::: Given data :::

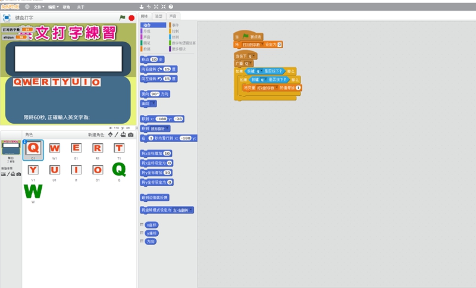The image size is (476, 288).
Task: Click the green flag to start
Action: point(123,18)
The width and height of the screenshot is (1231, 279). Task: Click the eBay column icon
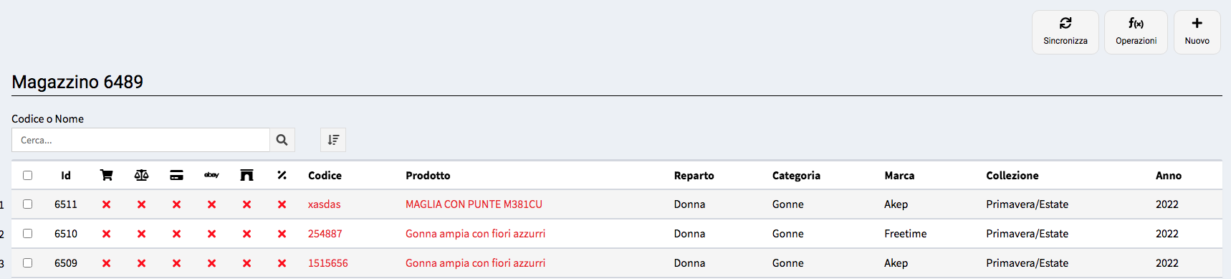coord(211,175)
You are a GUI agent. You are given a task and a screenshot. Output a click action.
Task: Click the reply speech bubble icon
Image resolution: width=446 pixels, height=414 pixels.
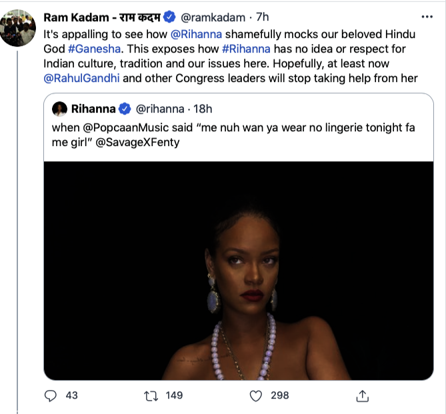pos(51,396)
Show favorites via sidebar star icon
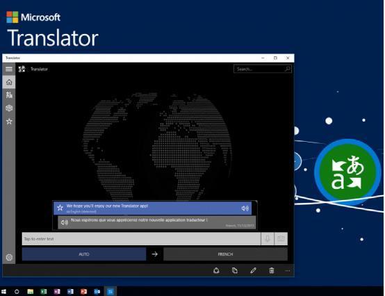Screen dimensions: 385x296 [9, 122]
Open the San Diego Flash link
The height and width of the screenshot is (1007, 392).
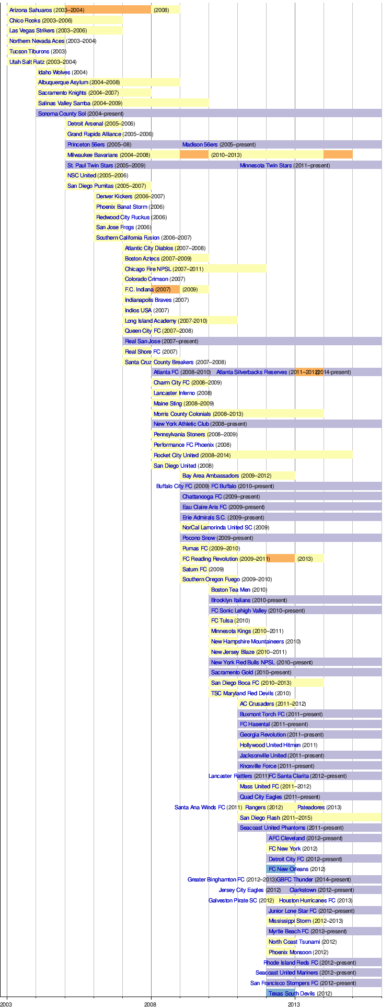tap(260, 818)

:::
::: Given data :::

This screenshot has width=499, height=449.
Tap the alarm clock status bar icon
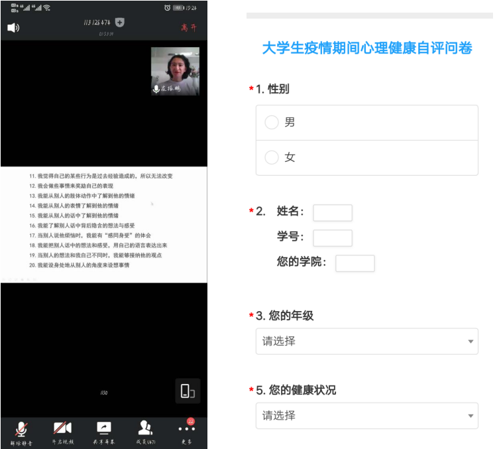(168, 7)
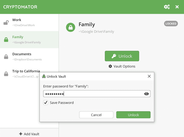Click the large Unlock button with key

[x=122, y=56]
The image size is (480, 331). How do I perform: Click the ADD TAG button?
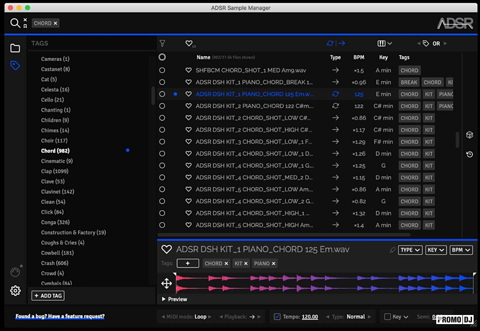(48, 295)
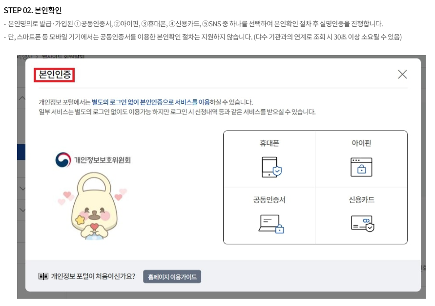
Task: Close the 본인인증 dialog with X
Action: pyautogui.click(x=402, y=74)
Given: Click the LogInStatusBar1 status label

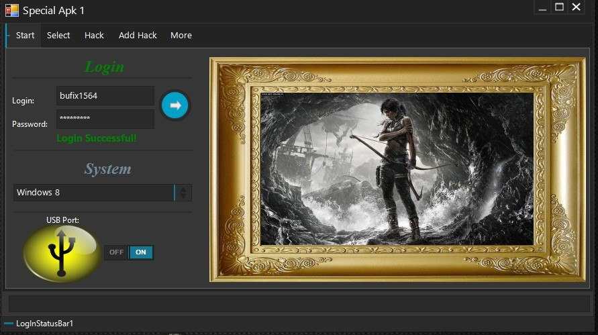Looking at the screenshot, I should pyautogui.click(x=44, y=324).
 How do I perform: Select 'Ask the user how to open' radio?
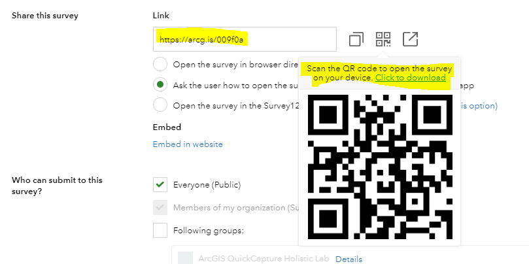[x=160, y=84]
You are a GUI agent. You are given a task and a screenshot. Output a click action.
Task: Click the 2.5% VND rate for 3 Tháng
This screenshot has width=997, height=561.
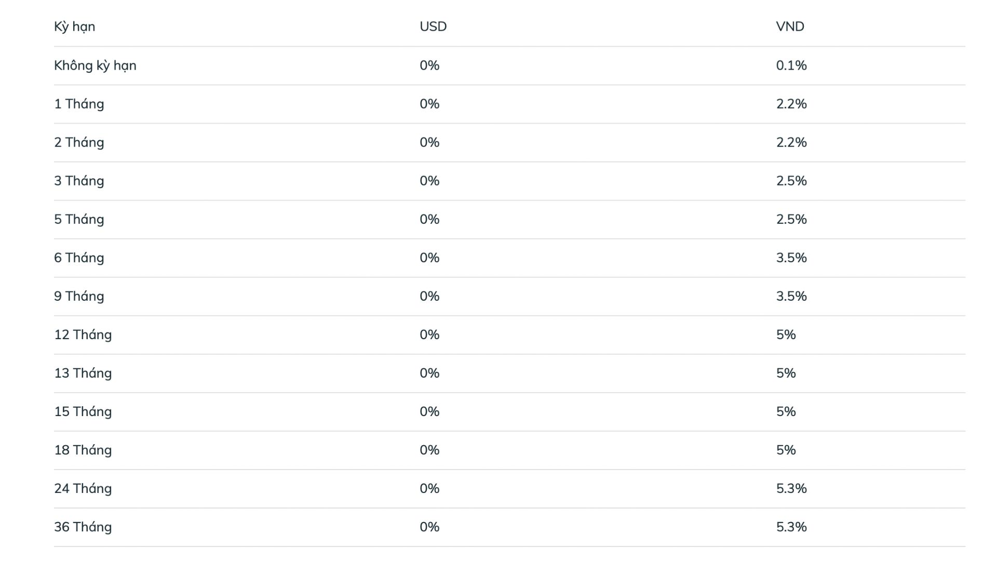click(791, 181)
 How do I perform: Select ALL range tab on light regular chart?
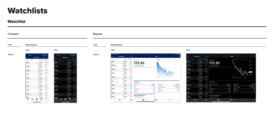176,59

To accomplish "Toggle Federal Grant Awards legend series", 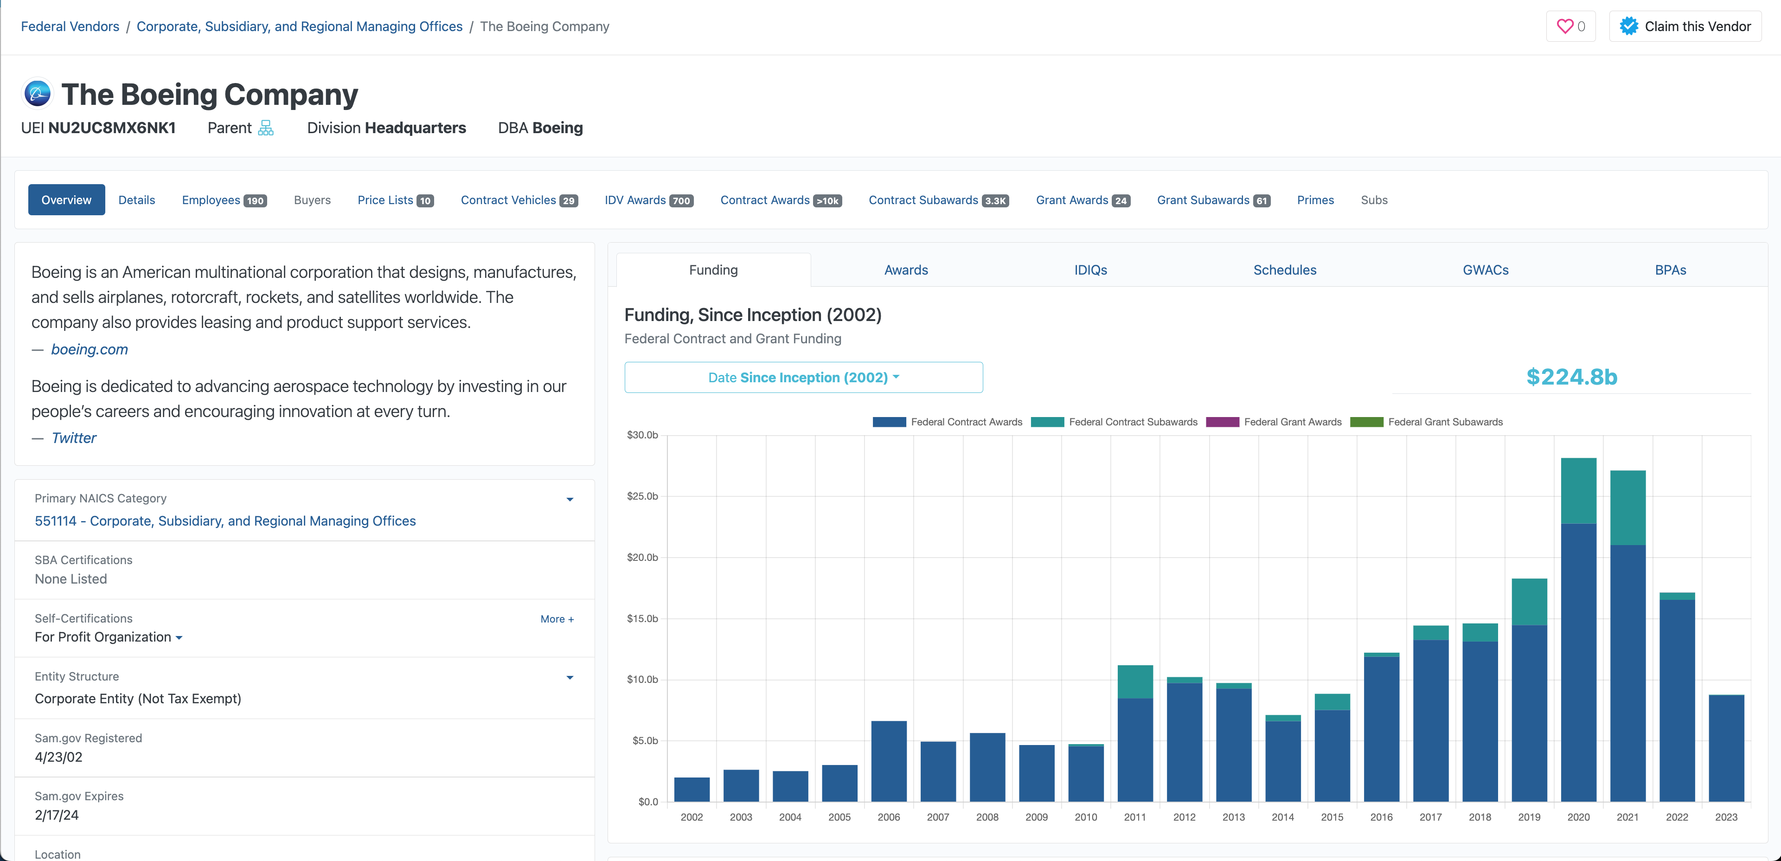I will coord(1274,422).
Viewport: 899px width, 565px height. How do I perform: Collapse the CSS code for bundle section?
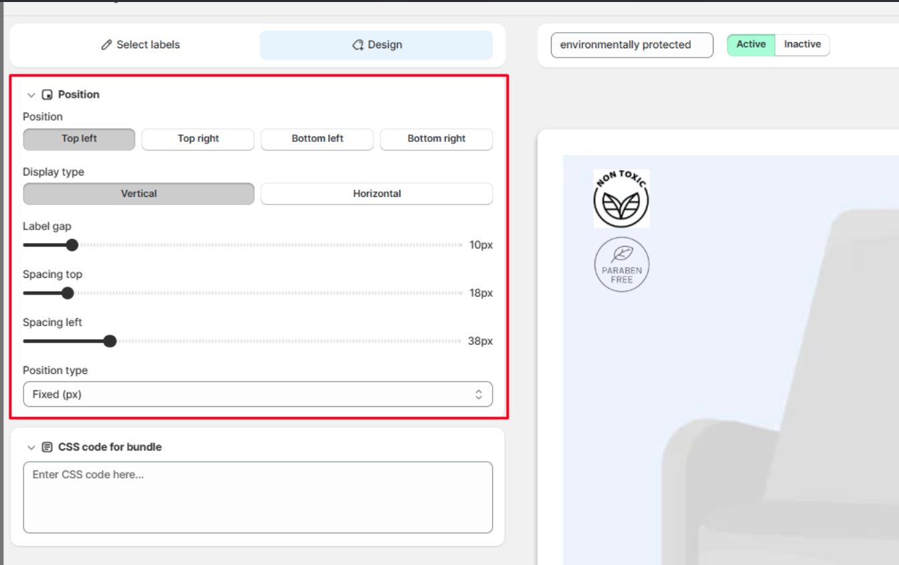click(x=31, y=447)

:::
::: Given data :::

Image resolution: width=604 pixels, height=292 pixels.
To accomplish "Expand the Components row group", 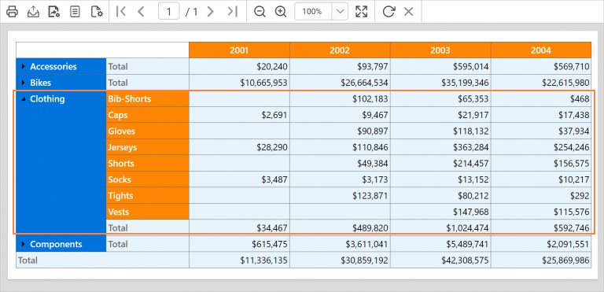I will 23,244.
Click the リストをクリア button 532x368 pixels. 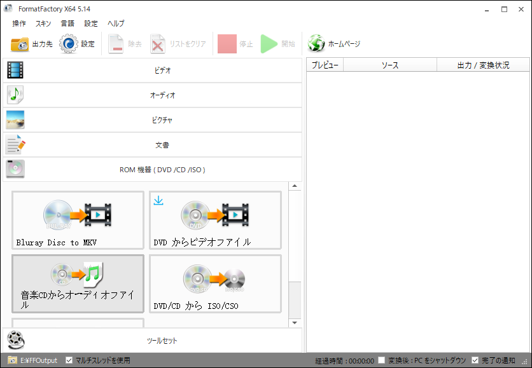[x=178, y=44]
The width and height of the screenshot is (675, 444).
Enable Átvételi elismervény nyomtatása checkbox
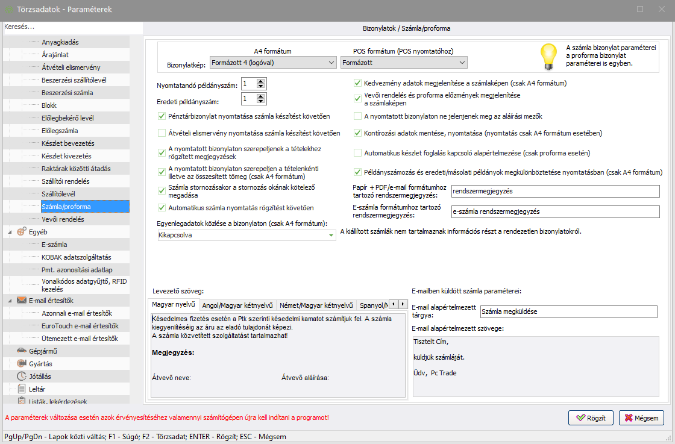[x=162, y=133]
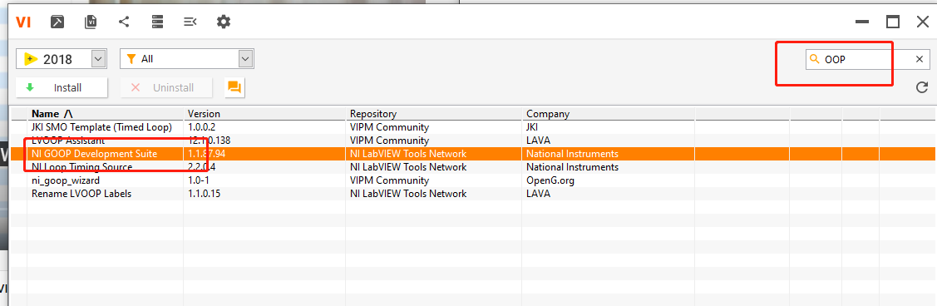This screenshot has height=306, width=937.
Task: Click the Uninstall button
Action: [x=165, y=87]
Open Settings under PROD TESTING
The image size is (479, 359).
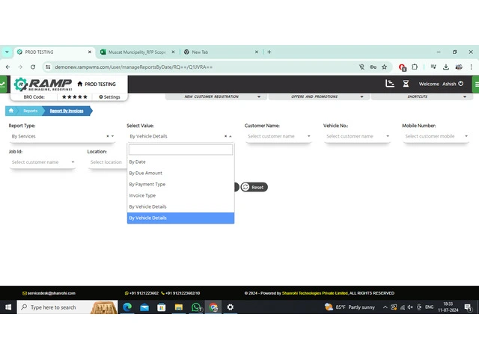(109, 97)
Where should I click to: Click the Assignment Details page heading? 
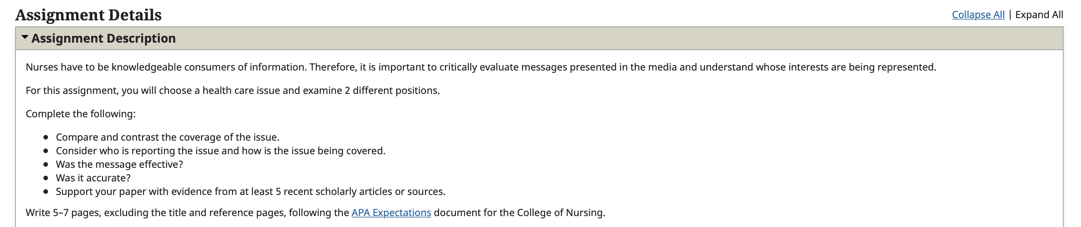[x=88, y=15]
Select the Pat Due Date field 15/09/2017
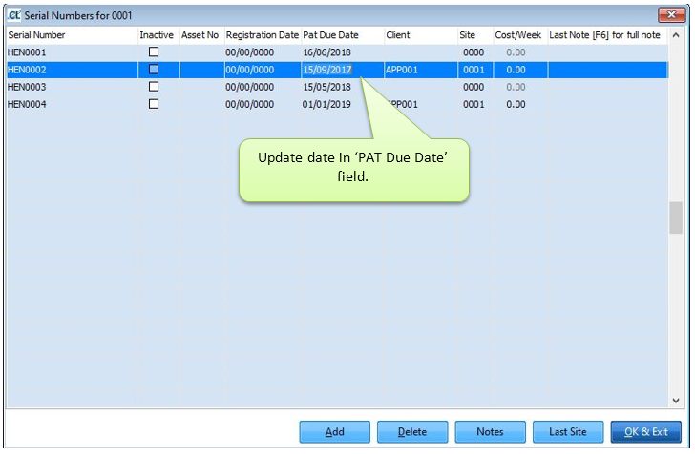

:::

## Task description
Above are records; repeat only the lines from the line with "Where should I" through the line with "Select the Pat Due Date field 15/09/2017", and leave pictures out.

## Response to this task
Where should I click to: Click the Assignment Details page heading? 
[x=88, y=15]
Select the Pat Due Date field 15/09/2017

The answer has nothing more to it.